Figure 9 presents a detailed view of the experimental test bench, highlighting the key hardware components, including the MOSFET power modules, DSP controller, switched capacitors, current and voltage probes, and the RL load bank. The waveform display from the MSO confirms correct voltage and current shaping.

Fig. 9

Laboratory implementation of the proposed SCMLI prototype investigated in this work.

In Fig. 10a, the output voltage and current waveforms under a purely resistive load are illustrated. The sinusoidal voltage and in-phase current indicate unity power factor operation, highlighting the system’s efficiency in resistive conditions. Furthermore, the voltage and current waveforms of capacitor C₁ are shown, demonstrating a peak voltage of approximately 50 V and a peak charging current of around 8 A, consistent with simulated predictions.

Fig. 10

Experimental results of: (a) Pure resistive load (100 Ω), (b) Inductive resistive load (100 + 100jΩ), (c) Varying load from (100 + 100jΩ to 50 + 100jΩ), (d–f) modulation index variations from 1.0 to 0.2, (g) input changes from 85 V to 100 V and (h) the capacitor voltage at input variations.
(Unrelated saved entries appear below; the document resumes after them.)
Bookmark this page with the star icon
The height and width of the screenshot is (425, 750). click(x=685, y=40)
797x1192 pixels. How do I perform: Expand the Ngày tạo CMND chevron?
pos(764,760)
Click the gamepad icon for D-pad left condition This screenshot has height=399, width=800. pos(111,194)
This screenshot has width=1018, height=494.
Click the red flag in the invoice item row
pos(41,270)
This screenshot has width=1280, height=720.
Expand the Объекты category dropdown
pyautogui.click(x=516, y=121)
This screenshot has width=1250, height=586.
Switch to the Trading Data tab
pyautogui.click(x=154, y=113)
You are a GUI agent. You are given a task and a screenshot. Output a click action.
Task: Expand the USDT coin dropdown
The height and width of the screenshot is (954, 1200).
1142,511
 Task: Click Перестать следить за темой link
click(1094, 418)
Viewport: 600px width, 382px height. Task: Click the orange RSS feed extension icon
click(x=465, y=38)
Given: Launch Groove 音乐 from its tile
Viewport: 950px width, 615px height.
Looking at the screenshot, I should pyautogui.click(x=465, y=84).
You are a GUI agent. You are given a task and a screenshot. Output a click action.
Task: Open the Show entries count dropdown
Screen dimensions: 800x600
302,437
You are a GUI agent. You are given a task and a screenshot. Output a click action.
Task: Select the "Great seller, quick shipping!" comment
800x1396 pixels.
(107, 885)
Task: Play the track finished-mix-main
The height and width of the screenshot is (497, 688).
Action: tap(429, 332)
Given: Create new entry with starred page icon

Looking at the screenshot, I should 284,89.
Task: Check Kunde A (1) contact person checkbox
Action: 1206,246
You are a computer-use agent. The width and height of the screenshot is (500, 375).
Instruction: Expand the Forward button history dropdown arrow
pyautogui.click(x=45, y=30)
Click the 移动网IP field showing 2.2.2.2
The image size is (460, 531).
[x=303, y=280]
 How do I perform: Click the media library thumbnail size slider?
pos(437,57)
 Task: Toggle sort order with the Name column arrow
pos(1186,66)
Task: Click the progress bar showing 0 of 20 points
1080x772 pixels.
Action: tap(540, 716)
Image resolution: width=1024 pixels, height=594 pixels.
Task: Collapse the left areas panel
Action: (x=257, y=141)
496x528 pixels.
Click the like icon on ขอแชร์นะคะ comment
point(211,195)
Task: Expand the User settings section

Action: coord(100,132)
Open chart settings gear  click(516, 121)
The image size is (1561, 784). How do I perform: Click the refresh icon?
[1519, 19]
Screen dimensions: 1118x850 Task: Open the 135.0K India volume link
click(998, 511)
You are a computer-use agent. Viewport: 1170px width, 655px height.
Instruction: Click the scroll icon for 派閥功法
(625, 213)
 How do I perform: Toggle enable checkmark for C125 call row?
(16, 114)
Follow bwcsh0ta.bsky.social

To manage high inrush currents during fast switching intervals, a soft-charging inductor (33 µH) was inserted between the input source and C₁. This inductor includes an anti-parallel diode to support freewheeling and ensure smoother capacitor charging, thereby enhancing device protection and extending component longevity.

To evaluate the inverter’s performance under inductive loading conditions, an impedance of 100 + j100 Ω, corresponding to a lagging power factor of approximately 0.95, was applied. The resulting output voltage and current waveforms, shown in Fig. 10b, confirm that the proposed topology maintains high waveform quality even under significant reactive power conditions. This demonstrates its suitability for grid-tied and motor drive applications where inductive loads are prevalent.

The dynamic response of the inverter was further tested by introducing a sudden load variation from 50 + j100 Ω to 100 + j100 Ω. As illustrated in Fig. 10c, the system exhibits a rapid and stable transition, with minimal overshoot and no visible distortion in the output voltage waveform. This indicates the robustness of both the power stage and the implemented control algorithm in handling abrupt changes in operating conditions.

To assess the inverter’s flexibility in output regulation, modulation index variation tests were performed. The modulation index was gradually reduced from 1 to 0.25 in discrete steps, and the corresponding output voltage levels are depicted in Fig. 10d–f. The results demonstrate the topology’s capability to dynamically adjust its output voltage according to reference commands or load demands, an essential feature for applications requiring real-time voltage control or energy-saving modes.

Lastly, the system’s response to input voltage variation was investigated. In Fig. 10g, the input voltage is changed from 40 V to 50 V, while Fig. 10h shows the resulting voltage waveforms of capacitors C₁, C₂, and C₃. The capacitor voltages remain well-regulated and balanced during the transition, validating the effectiveness of the capacitor voltage balancing mechanism and the inherent stability of the proposed inverter under fluctuating input conditions.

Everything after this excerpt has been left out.